Black et pro-Romney, c'est possible

Dans son pays, Michael McNeely est une exception : il est afro-américain et ne vote pas pour Barack Obama. Il admet, certes, le caractère historique de l'élection de ce dernier en 2008. "Les gens, moi inclus, étaient fiers de voir que pour la première fois dans l'histoire des Etats-Unis, on pouvait élire un président noir", concède le militant républicain. Mais pour lui, la politique n’est pas une question de couleur de peau. "Que les gens puissent gagner leur vie, prendre soin de leur famille, mettre de l’argent de côté pour leur retraite, monter leur business... C'est bien plus important que d'avoir un président noir."

Ce trentenaire discret dirige le Georgia Black Republican Council, qui rassemble les républicains noirs de Géorgie. Objectif : promouvoir les idées du Grand Old Party auprès de la communauté. Le club ne compte qu'une centaine de membres, dont la mission n'est pas toujours facile. "Certains sont en colère de voir qu’il y a des Afro-Américains qui soutiennent le candidat républicain et pas Obama, admet Michael McNeely. Mais nous vivons dans un pays libre."

Une communauté acquise à Obama

Convaincre les Noirs de voter Mitt Romney n'est pas une mince affaire... En 2008, 95% des Afro-Américains ont voté pour Barack Obama. Mais ils n'avaient pas attendu l'arrivée du premier candidat noir investi pour la présidence pour voter démocrate : depuis la fin des années 1960, le candidat du parti a toujours raflé plus de 80% des voix de la communauté (voir par exemple les chiffres du Joint Center for Political and Economic Studies à ce sujet).

Question de tradition, affirme Michael McNeely. "Ça a beaucoup à voir avec la manière dont ils ont été élevés, des opinions de leurs parents, grands-parents, professeurs…" Il affirme pourtant que parmi les Afro-Américains de sa communauté, "la majorité ont des idées plutôt conservatrices". Sa femme Jennifer, afro-américaine elle aussi, vote républicain. Une coïncidence heureuse : "Quand on s’est rencontrés, on n'a pas parlé de politique, mais il se trouve qu’on avait les mêmes idées !"

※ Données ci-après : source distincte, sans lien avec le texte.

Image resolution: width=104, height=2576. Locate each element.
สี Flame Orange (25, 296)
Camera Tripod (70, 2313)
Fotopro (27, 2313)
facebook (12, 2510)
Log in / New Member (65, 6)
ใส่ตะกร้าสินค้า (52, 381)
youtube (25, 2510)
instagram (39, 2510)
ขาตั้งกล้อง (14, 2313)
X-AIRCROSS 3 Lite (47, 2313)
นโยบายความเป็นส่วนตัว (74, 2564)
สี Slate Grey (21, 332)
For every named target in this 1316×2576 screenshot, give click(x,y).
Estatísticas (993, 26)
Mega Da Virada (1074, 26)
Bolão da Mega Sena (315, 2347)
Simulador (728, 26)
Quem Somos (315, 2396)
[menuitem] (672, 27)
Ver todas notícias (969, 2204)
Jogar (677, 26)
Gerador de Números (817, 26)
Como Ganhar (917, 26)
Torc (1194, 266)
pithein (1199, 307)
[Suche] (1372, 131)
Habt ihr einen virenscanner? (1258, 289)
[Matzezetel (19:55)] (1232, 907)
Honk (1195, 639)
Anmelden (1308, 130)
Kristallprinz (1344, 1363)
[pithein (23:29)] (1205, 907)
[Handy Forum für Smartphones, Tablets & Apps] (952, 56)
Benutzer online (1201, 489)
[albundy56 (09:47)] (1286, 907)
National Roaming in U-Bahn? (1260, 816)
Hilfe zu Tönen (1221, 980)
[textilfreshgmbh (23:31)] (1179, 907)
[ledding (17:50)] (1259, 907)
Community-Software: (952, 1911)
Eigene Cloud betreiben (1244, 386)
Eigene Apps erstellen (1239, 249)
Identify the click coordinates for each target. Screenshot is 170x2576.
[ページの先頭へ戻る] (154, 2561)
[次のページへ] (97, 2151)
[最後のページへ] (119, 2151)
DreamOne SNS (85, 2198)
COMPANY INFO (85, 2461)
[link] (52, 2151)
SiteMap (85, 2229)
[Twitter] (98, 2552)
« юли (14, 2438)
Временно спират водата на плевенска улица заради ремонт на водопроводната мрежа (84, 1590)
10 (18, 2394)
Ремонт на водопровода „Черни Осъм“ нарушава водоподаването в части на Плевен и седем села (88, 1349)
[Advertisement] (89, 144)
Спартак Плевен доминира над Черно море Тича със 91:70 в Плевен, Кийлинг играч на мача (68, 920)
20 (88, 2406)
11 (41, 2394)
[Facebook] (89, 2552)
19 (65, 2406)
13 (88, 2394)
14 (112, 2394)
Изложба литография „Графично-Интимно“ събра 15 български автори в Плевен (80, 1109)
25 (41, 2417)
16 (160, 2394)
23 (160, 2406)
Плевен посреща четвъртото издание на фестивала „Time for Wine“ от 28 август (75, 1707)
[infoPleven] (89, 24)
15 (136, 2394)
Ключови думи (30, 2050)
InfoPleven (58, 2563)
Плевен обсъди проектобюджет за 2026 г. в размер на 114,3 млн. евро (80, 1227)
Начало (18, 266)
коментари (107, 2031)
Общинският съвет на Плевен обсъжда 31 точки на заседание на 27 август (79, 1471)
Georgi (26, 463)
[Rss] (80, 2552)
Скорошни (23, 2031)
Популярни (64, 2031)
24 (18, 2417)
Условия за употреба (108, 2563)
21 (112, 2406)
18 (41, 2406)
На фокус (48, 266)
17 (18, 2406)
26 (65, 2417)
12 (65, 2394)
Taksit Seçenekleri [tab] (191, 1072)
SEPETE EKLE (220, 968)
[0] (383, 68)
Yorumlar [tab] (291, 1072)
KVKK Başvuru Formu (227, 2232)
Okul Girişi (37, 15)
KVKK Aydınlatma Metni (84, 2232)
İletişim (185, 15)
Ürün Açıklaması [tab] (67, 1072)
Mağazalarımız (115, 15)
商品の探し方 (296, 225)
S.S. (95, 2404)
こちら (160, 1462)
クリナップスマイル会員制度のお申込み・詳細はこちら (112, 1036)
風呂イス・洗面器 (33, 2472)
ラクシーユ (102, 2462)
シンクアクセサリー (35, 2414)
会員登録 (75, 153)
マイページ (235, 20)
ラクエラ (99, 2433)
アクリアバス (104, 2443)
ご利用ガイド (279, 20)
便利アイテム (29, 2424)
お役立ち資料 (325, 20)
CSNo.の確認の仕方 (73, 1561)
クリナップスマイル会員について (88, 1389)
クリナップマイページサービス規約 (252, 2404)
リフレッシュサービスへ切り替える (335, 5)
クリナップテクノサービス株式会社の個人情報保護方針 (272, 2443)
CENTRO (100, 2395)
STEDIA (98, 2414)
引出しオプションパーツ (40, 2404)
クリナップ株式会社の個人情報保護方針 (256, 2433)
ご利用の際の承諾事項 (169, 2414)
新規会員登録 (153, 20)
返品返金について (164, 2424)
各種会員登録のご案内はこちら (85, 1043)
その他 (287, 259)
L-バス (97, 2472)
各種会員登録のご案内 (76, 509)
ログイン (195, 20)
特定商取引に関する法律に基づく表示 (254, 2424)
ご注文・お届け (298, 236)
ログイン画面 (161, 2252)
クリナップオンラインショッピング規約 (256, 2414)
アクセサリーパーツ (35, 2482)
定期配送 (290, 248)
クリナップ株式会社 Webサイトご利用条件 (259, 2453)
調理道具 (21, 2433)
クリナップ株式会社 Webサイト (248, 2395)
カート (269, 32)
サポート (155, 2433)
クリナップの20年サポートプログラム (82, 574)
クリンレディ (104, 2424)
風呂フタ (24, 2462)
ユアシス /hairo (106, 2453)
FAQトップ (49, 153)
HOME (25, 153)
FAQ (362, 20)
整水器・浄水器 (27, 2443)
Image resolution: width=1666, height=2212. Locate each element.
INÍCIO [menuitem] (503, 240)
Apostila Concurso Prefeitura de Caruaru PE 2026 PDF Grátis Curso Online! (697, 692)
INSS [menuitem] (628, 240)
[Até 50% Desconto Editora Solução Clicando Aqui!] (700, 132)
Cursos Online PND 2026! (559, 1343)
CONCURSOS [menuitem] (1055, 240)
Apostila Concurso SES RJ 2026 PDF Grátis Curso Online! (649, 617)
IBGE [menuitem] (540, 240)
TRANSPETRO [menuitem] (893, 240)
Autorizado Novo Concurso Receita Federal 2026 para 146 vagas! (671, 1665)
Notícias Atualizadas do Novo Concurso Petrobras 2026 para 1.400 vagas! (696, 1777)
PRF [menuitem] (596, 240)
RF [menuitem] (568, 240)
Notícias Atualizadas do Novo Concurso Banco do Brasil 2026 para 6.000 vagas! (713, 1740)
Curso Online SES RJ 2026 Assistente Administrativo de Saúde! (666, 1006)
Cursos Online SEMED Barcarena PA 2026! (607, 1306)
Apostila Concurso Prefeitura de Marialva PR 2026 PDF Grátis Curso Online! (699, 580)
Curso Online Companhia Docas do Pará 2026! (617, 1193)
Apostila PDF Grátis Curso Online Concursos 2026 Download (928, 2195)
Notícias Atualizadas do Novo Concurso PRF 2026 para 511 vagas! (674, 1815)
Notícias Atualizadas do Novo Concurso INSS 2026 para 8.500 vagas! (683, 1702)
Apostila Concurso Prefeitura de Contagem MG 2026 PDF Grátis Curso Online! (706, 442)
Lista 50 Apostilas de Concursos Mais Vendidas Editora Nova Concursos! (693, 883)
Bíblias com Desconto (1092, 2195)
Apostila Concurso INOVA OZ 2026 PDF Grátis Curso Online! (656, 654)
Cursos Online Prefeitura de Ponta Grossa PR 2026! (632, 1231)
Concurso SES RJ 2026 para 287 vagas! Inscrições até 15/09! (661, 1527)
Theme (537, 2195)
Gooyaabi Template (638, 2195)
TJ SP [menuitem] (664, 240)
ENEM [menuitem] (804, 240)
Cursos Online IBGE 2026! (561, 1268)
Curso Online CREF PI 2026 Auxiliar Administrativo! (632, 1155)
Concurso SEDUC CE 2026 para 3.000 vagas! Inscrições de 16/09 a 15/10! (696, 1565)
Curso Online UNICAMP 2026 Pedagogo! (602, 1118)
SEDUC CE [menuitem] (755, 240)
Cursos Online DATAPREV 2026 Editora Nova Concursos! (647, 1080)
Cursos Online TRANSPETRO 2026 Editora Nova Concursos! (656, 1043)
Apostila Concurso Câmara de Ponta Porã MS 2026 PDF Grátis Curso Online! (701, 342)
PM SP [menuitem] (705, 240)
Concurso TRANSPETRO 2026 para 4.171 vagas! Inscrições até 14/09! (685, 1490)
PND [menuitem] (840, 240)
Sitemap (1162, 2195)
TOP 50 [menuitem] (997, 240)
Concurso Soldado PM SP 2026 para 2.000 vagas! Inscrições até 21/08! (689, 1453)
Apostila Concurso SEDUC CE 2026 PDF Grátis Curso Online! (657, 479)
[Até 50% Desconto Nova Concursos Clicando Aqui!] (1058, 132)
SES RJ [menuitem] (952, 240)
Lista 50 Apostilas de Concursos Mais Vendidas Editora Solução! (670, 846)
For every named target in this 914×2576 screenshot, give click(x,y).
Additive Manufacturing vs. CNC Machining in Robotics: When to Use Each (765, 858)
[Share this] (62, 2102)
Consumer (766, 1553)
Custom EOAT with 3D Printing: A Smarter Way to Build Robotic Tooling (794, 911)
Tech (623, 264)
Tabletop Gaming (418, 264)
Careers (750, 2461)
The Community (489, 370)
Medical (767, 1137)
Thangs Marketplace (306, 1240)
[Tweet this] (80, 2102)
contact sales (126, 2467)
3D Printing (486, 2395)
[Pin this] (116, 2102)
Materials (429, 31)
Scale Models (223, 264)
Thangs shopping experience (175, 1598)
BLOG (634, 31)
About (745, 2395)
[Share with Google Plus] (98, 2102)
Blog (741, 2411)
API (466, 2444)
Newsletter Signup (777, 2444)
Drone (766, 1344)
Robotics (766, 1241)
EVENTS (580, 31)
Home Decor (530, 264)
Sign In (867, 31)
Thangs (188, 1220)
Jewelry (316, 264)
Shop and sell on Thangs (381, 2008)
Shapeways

Sur l'aide sociale, par exemple. Michael travaille pour l'Etat de Géorgie, au département chargé de la justice des mineurs. Il a vu défiler des jeunes qui "n'ont pas eu les mêmes chances que d'autres". Pour autant, il pense qu'ils ne doivent pas tout attendre de l'Etat. "Ce pays est un pays d’opportunités, ça devrait être là que se concentrent nos efforts. Dans la communauté noire, les derniers chiffres que j’ai vus faisaient état d’un chômage de 14,1%, ce n’est pas acceptable."

Des questionnements personnels...

Michael McNeely n'a pas grandi dans un foyer très politisé : ses parents, blancs - il a été adopté -, ont voté, au fil des années, tantôt démocrate, tantôt républicain. Son engagement remonte à la présidentielle de 2000 qui opposait George W. Bush à Al Gore. Le jeune homme, sorti de l'université quelques années auparavant, se sent frustré : les cours d'éducation civique sont loin, et les débats politiques à la télévision le laissent perplexe...

"Je suis entré dans une librairie et j'ai acheté un bouquin, je crois que c'était La Politique pour les nuls", raconte-t-il en riant"En arrivant au chapitre sur les partis politiques, où ils listaient les positions de chacun sur les différents sujets, j’ai commencé à faire le compte de celles que je partageais. Au fil des pages, je me suis rendu compte que j’avais plus de croix du côté républicain que démocrate !"

... au militantisme assumé

C'est à cette époque qu'il décide de se mettre en contact avec le Parti républicain de Douglas County, où il réside. "Lorsque je suis allé à ma première réunion politique, j’étais la seule personne issue d’une minorité dans la salle", se rappelle-t-il le sourire aux lèvres.

Longtemps, les républicains ne se sont guère soucié des minorités. Mais Michael tente d'attirer l'attention sur l'importance d'élargir la base électorale du GOP. "La démographie change : aujourd’hui, le parti peut gagner avec une majorité du vote blanc, mais ce ne sera plus le cas demain", met-il en garde. Il a raison. Aujourd'hui, les sondages placent Barack Obama à près de 92% des intentions de vote parmi les Afro-Américains, 69% parmi les Latinos. Avec le poids croissant des minorités dans la population, le temps qui passe joue contre le Grand Old Party.